Aim -> Return the part of the Théun Mares interview starting at "THÉUN MARES: As" and ending at "occasionally to visit.", copied word for word.

Document ->
>> Start

Théun Mares talks about his early life, his realisation of the fundamental importance of understanding perception, and the steps he had to take before he was able to claim his knowledge as nagal within the Toltec teachings.

Elizabeth: You have spoken about your own experience in your lifetime, how did you find out about your role, your purpose at this time?

 

THÉUN MARES: As long as I can remember, ever since I was a tiny child, and I might just add here that I grew up very much alone, in that although I have two sisters, both my sisters are very much older than myself, so as I was growing up, I grew up very much as a lone child, because, first of all they were at boarding school, and then by the time I was older they had already married and had left home. I might also add that my father was a goldminer, which meant that we really lived out in the wilderness. So, I didn't really have friends that I could play with. And especially in the early days of my childhood I grew up very much with nothing but the wild animals around me, the birds, and whoever happened to come occasionally to visit.

 

So really, ever since I was a small child, playing outside in nature, I used to have experiences which I felt that surely everybody must have. But what was quite a shock for me was when I first started to go to school, and I started to mix with other people. And I realised first of all that other children do not think the same way as I do, and they didn't approach life in the same way as I did.

>> End

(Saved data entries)

>> Start

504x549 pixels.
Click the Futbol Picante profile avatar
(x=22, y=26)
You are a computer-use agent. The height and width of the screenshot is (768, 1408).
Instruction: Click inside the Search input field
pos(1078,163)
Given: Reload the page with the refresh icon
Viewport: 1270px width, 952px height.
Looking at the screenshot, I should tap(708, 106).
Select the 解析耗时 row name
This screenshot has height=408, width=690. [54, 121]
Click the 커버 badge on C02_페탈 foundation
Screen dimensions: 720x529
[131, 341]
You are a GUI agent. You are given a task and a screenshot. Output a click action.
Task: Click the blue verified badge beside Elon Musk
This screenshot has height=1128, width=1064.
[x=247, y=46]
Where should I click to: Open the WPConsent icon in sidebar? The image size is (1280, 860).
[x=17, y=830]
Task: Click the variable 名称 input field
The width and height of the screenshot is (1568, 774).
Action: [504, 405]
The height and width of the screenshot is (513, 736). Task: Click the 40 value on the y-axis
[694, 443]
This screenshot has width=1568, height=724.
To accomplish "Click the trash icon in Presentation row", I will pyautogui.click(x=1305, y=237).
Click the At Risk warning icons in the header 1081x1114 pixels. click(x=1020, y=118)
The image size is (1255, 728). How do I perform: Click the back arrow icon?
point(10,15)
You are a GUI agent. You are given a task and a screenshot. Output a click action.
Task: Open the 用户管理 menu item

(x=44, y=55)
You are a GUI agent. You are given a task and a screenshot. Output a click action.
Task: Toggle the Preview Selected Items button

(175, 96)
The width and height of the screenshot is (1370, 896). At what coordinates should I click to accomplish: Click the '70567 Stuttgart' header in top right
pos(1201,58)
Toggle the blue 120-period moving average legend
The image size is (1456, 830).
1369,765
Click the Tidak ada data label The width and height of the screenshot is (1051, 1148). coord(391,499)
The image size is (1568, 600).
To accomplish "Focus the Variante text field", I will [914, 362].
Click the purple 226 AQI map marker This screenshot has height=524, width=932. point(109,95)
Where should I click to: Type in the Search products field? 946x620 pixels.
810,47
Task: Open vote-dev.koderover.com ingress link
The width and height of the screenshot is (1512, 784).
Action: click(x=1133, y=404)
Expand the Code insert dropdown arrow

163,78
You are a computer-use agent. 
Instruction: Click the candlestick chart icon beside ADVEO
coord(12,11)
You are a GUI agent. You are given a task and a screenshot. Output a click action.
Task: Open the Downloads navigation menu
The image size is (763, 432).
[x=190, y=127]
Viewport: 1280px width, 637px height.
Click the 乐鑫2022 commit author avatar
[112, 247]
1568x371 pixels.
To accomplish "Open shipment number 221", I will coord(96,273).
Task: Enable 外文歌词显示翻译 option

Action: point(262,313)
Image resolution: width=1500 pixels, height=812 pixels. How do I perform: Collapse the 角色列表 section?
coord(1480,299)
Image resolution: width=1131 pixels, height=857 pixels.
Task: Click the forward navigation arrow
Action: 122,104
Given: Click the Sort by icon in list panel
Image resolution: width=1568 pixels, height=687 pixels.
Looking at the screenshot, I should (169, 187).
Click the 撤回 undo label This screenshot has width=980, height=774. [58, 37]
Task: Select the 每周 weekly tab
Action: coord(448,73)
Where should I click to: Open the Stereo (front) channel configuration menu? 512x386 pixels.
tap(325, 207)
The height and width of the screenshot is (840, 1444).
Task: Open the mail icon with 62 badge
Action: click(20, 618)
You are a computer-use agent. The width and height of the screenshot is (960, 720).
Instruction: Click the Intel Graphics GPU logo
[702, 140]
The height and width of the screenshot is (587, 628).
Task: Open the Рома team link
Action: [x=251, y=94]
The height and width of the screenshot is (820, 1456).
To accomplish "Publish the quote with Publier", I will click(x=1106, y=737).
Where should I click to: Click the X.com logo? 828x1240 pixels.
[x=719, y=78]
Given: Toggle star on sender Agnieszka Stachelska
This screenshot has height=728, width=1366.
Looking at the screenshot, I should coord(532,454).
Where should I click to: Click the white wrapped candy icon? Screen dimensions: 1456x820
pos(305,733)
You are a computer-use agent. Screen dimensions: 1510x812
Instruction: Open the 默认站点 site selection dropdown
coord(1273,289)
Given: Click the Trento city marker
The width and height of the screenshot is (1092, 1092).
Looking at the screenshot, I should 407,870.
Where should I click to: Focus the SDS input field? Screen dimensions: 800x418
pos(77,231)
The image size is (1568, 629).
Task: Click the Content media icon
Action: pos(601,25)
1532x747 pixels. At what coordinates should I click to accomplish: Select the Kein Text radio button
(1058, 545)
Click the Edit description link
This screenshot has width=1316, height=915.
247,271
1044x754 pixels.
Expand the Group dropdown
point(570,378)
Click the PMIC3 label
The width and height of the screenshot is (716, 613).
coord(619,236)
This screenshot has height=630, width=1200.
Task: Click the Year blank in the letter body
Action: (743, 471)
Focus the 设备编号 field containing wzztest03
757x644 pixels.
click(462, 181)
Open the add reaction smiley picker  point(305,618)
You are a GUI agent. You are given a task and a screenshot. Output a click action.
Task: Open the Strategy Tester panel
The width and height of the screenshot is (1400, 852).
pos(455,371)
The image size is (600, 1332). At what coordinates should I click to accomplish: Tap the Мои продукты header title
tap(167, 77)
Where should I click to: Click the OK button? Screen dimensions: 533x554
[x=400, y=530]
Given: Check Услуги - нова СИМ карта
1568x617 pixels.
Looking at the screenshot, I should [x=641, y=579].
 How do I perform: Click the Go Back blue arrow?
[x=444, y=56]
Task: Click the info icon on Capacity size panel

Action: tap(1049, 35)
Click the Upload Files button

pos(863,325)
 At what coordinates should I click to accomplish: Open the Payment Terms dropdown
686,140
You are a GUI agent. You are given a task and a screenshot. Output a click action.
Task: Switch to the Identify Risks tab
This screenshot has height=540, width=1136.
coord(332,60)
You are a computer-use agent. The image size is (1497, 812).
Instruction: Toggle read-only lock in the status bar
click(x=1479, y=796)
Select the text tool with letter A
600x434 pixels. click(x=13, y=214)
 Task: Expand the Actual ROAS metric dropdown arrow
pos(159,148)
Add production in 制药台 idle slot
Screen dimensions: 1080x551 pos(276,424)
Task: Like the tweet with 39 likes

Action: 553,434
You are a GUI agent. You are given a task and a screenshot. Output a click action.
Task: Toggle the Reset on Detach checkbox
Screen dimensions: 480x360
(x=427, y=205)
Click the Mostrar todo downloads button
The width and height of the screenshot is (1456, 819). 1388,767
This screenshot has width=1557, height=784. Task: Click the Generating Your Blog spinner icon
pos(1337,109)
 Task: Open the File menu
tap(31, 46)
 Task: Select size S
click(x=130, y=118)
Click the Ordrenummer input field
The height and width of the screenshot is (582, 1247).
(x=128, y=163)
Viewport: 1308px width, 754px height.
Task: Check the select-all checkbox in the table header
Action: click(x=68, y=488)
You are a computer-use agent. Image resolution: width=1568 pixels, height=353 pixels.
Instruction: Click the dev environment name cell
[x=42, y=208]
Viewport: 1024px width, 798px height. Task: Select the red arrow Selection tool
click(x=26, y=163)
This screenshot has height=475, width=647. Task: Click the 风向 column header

>> End

Response to this task ->
THÉUN MARES: As long as I can remember, ever since I was a tiny child, and I might just add here that I grew up very much alone, in that although I have two sisters, both my sisters are very much older than myself, so as I was growing up, I grew up very much as a lone child, because, first of all they were at boarding school, and then by the time I was older they had already married and had left home. I might also add that my father was a goldminer, which meant that we really lived out in the wilderness. So, I didn't really have friends that I could play with. And especially in the early days of my childhood I grew up very much with nothing but the wild animals around me, the birds, and whoever happened to come occasionally to visit.